Postmortem examination revealed length and head circumference on the 25th centile, but weight below the 9th, despite apparent excessive subcutaneous tissue of the limbs, face, and neck. Heart weight was 34 g (expected: 20 g), biventricular and septal hypertrophy (Fig. 2a) with mild interstitial edema were present, but no fibrosis or myofibrillar disarray. Other muscles were firm and bulky, especially the diaphragm (Fig. 2b,c). Evidence of bronchopneumonia and healing bronchopulmonary dysplasia confirmed the cause of death. The pancreas showed increased islet cell size and number, whilst the thymus was small and atrophic.
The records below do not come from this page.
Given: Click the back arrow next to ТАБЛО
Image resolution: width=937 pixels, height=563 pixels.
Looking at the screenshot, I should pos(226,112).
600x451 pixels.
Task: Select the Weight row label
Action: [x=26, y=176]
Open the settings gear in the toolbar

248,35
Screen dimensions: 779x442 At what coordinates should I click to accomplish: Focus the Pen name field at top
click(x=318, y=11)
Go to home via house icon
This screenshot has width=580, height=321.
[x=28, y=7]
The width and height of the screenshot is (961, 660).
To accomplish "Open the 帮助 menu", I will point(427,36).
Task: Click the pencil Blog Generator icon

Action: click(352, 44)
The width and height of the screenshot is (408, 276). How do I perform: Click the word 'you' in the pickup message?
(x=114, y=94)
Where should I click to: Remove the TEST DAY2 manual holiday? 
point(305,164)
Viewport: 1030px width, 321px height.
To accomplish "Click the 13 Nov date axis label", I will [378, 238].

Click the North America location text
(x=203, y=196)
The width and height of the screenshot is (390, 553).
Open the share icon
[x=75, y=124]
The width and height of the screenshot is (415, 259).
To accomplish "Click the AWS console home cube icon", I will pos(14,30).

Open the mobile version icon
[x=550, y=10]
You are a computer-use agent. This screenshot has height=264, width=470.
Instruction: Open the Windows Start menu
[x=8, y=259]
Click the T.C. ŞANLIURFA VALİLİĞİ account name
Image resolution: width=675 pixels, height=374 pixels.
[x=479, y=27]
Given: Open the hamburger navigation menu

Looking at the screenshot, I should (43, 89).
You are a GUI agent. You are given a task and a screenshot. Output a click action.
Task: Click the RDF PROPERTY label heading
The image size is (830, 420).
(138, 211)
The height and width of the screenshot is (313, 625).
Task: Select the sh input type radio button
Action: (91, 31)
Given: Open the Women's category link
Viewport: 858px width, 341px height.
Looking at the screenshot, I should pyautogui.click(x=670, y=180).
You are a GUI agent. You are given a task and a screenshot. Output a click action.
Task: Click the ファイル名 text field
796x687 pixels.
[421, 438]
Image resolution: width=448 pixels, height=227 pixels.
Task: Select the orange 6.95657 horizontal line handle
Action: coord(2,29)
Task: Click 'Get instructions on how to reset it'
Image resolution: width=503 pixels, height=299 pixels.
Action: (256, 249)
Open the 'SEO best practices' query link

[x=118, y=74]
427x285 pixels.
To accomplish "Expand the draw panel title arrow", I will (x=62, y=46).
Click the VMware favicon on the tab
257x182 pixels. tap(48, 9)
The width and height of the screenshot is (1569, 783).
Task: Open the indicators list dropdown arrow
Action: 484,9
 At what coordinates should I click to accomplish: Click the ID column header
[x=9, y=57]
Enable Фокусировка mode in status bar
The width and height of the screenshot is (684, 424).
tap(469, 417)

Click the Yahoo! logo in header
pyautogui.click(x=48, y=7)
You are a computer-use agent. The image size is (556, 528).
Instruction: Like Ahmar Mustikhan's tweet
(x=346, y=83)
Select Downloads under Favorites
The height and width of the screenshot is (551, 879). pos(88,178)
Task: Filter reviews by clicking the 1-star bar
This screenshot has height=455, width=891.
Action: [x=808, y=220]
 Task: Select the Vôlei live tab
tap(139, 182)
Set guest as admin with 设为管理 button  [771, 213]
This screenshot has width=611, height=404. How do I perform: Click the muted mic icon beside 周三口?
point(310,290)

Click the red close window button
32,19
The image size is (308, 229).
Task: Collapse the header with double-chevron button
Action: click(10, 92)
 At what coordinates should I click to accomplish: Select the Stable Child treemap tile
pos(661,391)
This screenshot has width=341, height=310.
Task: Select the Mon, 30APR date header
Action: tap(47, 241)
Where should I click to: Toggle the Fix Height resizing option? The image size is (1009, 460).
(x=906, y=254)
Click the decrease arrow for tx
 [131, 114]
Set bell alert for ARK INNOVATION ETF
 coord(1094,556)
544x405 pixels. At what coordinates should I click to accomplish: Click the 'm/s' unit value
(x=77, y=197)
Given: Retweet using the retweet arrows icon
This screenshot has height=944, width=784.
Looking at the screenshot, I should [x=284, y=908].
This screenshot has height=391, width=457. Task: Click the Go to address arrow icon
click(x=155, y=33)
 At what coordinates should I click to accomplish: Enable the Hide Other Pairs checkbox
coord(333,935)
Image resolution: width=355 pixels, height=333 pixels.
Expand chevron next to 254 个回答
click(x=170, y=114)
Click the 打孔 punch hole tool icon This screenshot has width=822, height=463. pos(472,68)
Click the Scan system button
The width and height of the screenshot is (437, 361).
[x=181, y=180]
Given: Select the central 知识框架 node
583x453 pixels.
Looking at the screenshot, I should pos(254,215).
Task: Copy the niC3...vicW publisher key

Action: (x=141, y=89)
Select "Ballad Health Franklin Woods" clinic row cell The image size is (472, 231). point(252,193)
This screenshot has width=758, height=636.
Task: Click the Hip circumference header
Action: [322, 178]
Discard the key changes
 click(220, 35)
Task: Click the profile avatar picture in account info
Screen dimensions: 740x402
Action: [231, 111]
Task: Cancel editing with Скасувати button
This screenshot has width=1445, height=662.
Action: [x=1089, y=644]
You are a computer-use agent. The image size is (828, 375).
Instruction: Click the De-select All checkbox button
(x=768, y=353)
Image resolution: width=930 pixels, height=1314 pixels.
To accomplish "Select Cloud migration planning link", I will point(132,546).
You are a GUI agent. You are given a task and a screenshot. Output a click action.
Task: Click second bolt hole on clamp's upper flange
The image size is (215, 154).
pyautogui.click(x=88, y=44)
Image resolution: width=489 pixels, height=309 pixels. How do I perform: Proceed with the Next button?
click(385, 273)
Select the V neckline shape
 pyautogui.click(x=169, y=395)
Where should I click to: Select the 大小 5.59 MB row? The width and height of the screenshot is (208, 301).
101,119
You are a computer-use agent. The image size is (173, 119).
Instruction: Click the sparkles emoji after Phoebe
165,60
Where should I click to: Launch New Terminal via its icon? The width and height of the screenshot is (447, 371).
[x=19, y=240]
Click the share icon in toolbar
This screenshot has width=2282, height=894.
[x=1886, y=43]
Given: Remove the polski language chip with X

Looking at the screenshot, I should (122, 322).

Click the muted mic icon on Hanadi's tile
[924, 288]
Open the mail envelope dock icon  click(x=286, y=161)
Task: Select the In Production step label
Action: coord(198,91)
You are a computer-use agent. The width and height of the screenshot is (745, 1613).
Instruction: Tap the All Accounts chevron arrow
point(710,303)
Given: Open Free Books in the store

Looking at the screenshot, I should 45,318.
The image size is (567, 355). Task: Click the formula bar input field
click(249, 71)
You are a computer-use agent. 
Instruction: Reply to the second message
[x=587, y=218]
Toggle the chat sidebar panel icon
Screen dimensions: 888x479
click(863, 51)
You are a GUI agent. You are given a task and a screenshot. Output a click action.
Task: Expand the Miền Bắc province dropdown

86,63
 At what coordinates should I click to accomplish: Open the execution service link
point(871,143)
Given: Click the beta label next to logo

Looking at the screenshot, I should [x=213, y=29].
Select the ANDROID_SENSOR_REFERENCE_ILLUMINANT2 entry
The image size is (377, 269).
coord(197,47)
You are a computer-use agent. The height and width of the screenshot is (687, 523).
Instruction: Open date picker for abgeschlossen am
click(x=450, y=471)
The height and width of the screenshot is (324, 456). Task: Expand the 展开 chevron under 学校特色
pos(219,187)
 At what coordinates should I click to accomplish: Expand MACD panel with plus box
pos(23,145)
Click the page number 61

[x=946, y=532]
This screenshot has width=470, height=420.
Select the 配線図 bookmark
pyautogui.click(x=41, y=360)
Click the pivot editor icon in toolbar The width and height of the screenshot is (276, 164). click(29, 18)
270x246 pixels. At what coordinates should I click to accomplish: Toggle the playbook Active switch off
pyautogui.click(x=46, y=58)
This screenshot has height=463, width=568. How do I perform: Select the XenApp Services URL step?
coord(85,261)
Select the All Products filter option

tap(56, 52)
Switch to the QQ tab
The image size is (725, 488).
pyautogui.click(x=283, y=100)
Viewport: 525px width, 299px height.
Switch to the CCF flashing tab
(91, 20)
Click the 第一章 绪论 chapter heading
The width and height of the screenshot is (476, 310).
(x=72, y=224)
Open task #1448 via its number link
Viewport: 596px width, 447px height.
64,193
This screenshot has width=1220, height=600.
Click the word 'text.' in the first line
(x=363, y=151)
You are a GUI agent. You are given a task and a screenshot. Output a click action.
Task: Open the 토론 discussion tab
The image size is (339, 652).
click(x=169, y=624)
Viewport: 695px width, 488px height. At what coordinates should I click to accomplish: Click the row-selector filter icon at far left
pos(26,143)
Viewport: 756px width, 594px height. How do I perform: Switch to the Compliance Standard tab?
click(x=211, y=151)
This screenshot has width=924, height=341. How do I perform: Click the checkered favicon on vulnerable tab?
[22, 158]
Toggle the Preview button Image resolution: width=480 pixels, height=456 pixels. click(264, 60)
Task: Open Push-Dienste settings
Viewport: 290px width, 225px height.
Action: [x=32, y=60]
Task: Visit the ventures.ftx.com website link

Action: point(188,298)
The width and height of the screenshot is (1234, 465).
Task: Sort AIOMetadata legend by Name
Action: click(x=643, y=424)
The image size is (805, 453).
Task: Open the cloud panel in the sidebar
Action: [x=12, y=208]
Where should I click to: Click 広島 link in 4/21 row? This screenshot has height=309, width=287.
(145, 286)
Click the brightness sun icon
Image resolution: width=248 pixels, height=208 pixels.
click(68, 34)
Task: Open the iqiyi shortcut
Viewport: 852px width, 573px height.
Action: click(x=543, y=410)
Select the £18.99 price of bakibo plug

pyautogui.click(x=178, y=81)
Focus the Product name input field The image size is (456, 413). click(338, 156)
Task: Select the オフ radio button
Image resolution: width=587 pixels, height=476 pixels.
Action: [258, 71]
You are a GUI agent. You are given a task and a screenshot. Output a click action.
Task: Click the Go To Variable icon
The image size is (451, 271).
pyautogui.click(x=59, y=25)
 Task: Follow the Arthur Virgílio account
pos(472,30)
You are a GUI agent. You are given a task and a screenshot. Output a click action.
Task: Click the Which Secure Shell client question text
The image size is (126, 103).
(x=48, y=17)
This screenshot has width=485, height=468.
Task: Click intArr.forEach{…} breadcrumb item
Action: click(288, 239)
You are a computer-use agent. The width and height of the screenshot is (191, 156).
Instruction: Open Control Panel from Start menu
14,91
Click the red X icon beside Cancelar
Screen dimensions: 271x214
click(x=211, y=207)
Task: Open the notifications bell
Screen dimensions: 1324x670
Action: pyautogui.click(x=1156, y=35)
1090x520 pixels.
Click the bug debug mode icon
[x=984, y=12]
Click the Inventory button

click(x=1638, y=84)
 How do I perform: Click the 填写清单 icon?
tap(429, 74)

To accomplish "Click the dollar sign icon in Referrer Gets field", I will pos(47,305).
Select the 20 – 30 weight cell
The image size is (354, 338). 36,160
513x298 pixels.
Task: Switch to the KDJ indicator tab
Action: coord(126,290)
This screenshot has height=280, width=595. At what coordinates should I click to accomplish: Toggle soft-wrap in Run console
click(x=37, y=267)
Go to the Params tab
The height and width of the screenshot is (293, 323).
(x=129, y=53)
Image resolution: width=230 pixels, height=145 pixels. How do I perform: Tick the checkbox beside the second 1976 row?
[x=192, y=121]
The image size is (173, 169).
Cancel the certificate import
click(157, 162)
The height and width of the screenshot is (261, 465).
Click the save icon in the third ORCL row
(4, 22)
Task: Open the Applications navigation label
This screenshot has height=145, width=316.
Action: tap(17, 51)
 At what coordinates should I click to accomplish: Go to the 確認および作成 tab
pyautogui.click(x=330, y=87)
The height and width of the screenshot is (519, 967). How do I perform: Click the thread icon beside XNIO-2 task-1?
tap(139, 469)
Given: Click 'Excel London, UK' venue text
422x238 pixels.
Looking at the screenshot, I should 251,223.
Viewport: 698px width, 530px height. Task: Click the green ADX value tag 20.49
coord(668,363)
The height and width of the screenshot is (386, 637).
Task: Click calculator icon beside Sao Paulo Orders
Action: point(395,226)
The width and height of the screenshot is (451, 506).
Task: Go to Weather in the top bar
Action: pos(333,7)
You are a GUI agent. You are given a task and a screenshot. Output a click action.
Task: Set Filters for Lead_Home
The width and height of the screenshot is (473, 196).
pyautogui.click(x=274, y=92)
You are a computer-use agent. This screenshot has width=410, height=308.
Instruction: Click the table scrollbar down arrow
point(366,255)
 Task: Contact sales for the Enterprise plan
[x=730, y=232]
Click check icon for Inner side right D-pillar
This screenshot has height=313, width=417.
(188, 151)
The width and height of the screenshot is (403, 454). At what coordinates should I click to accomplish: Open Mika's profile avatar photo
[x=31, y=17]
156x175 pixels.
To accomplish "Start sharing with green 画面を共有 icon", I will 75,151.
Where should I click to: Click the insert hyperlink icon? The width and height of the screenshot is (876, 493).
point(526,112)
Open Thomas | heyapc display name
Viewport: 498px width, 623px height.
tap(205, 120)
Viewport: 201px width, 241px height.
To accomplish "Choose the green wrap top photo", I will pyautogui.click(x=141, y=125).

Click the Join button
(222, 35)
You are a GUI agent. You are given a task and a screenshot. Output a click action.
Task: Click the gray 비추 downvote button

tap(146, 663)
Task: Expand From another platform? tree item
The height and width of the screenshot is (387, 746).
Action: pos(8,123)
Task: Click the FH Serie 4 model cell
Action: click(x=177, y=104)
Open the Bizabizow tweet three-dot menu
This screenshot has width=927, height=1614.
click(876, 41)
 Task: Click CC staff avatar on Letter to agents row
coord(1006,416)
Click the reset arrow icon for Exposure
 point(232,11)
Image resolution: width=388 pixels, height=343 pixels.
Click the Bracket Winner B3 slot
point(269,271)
Immature cryptorchid testes were well above the pelvic rim. The brain appeared structurally normal, but weighed 602 g (expected: 413 g). Radiographs and the rest of the internal examination were normal, with no further histological abnormalities evident. The diagnosis of CS was only established some time after the baby's death, when he was presented at an international dysmorphology meeting.

Figure 2.

Postmortem anatomy and histology. a: Macroscopic appearance of coronal section through the heart, showing hypertrophic cardiomyopathy, with particularly marked septal hypertrophy. b,c: View into chest and abdominal cavity. Note generalized pallor of muscles and thickening of diaphragm. d: Delayed lung development for 35 weeks' gestation (adjusted), similar to canalicular phase, is shown. The pulmonary artery and bronchiole travel together (left), and the pulmonary vein (right) is normally positioned in the interlobular septum. Hematoxylin and eosin stain, original magnification 200×. e: Cytokeratin (brown chromogen) marks the alveolar lining cells, demonstrating an excess of stroma and too little airspace. Cytokeratin AE1/3 immunoperoxidase, hematoxylin counterstain, original magnification 200×. f: CD34 (brown chromogen) marks the capillaries. Capillary apposition and density is not decreased. CD34 immunoperoxidase, hematoxylin counterstain, original magnification 400×.

Patient 2

This baby girl was the first child of unrelated Australian parents, a 27-year-old mother and 31-year-old father. Severe polyhydramnios was noted at 25 weeks, requiring amnioreduction of 2 L at 26 weeks because of threatened premature labor. Ultrasound at 27 weeks showed persistent mild polyhydramnios, short limbs, prominent abdomen, and bell-shaped chest. Fetal MRI showed mild ventricular dilatation. Steroids were administered at 29 weeks, and emergency cesarean delivery was necessary at 30 weeks for a non-reassuring CTG. Apgar scores were 41 and 75; she was intubated and ventilated from birth and a single dose of surfactant given. Her birth weight was 1,926 g (>97th centile), length 25–50th centile and OFC 90th centile.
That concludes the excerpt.